Casey lembrou-se de como já estava pronta para dar o troco na mesma moeda, mas mordeu a língua da antiga Casey e, ao invés disso, perguntou:

— Ian, e quanto à Bruxa? Como foi que ela conseguiu? Qual o segredo dela? Como se tornou superior aos outros?

— Os cordões da bolsa ficavam nas mãos dela. Totalmente. Ah, claro que concedia posição e prestígio externos a Culum e aos tai-pans seguintes, mas ela cuidava dos livros, contratava e despedia através dele... era a força daquela família. Quando Culum estava morrendo, foi fácil persuadi-lo a fazê-la tai-pan. Ele lhe entregou o carimbo da Struan, o carimbo da família, todas as rédeas e todos os segredos. Mas, sabiamente, ela manteve tudo em segredo, e depois de Culum só escolhia aqueles a quem podia controlar, e nem uma só vez deu a nenhum deles os cordões da bolsa, ou poder real, até que ela própria estivesse à morte.

— Mas dominar através dos outros será suficiente?

— O poder é o poder, e não creio que importe, contanto que se domine. Para uma mulher, depois de uma certa idade, o poder só vem através do controle do dinheiro. Mas você está certa quanto ao dinheiro do dane-se. Hong Kong é o único lugar no mundo onde você pode consegui-lo e mantê-lo. Com dinheiro, dinheiro grosso, pode-se ser igual a qualquer outro. Até mesmo Linc Bartlett. A propósito, gosto dele. Gosto muito dele.
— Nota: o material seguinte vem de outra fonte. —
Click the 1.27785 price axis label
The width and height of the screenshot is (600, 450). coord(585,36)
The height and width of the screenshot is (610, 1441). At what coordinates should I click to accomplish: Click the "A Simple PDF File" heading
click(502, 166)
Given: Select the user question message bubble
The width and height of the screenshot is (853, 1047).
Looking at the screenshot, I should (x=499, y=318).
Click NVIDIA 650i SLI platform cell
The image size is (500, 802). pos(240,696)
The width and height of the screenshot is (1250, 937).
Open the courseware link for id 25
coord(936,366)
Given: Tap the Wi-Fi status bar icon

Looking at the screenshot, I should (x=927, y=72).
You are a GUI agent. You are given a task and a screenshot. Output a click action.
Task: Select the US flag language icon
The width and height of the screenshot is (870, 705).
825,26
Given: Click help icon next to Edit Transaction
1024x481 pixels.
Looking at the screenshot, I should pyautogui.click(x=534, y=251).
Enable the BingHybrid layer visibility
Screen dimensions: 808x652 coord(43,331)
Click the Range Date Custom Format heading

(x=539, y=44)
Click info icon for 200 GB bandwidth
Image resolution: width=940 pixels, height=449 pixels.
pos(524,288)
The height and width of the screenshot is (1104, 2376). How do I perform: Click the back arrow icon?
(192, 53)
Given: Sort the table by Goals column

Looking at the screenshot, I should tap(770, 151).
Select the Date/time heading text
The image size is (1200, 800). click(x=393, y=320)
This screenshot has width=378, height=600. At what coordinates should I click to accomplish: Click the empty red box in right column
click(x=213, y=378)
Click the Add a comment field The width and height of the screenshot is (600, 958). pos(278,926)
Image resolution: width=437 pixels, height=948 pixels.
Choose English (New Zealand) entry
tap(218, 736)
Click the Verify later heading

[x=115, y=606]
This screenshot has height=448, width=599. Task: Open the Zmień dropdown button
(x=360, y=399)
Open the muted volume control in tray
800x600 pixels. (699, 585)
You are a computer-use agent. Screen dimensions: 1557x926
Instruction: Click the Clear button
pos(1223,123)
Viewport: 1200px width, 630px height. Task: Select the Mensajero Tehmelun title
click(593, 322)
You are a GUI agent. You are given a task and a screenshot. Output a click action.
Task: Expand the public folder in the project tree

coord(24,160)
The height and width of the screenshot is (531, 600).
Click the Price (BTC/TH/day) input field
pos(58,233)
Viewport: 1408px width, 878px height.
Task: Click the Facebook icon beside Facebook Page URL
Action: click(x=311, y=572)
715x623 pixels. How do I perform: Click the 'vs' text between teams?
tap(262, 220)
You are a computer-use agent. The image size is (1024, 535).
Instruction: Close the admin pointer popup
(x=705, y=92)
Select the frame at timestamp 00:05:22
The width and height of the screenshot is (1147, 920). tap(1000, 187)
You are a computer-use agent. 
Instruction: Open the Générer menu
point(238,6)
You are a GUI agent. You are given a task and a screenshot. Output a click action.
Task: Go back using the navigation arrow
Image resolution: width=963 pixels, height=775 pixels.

— Eu o amo. Nossa parceria funcionou, Ian. Acho que tem sido boa para o Linc... ah, como espero que sim! Ele é o nosso tai-pan, e não estou tentando tomar o seu lugar. Só quero ter êxito como mulher. Ele tem me ajudado tremendamente, claro que tem. Sem ele, eu jamais teria conseguido. Assim somos sócios comerciais, até o meu aniversário, no dia 25 de novembro deste ano. É o Dia D. É quando ambos decidiremos.

— E...?

— Não sei, sinceramente não sei. Ah, eu amo o Linc mais do que nunca, porém não somos amantes.

Mais tarde, enquanto voltavam, na barca, ela sentira enorme vontade de fazer-lhe perguntas sobre Orlanda. Resolvera não fazer.

— Talvez eu devesse ter feito — resmungou em voz alta.

— O quê?

— Ah! — Voltou ao presente, encontrando-se na limu-sine, na balsa que levava a Hong Kong. — Desculpe, Linc, estava sonhando acordada.

Olhou para ele, e viu que continuava bonito como sempre, embora olhasse para ela friamente. "Você me atrai mais do que o Ian ou o Quillan", pensou. "E no entanto, agora, preferiria ir para a cama com qualquer um deles, e não com você. Porque você é um filho da mãe."

— Quer ir às últimas conseqüências? — dizia ele. — Quer pôr suas ações em votação contra as minhas?

Casey devolveu-lhe o olhar, furiosa. "Diga a ele para se foder", gritava-lhe a sua metade diabo, "precisa de você mais do que você dele, você tem as rédeas da Par-Con, sabe onde estão todos os podres, pode destroçar o que ajudou a criar." Mas sua outra metade lhe pedia cautela. Lembrou-se do que o tai-pan dissera sobre esse mundo dos homens, sobre o poder. E sobre a Bruxa.

Assim, baixou os olhos por um instante e deixou as lágrimas escorrerem. Imediatamente, notou a mudança nele.

— Puxa, Casey, não chore, desculpe... — dizia, estendendo os braços para ela. — Puxa, você nunca chorou antes... Escute, já cortamos um dobrado uma dúzia de vezes. Que nada! Umas cinqüenta vezes. Não há necessidade de ficar tão nervosa. Fizemos a Struan e Gornt se engalfinharem. No final não haverá diferença. Ainda seremos a Casa Nobre, mas no futuro o Gornt será o melhor, sei que estou certo.

"Mas não está mesmo", pensou, satisfeita, aconchegada a ele.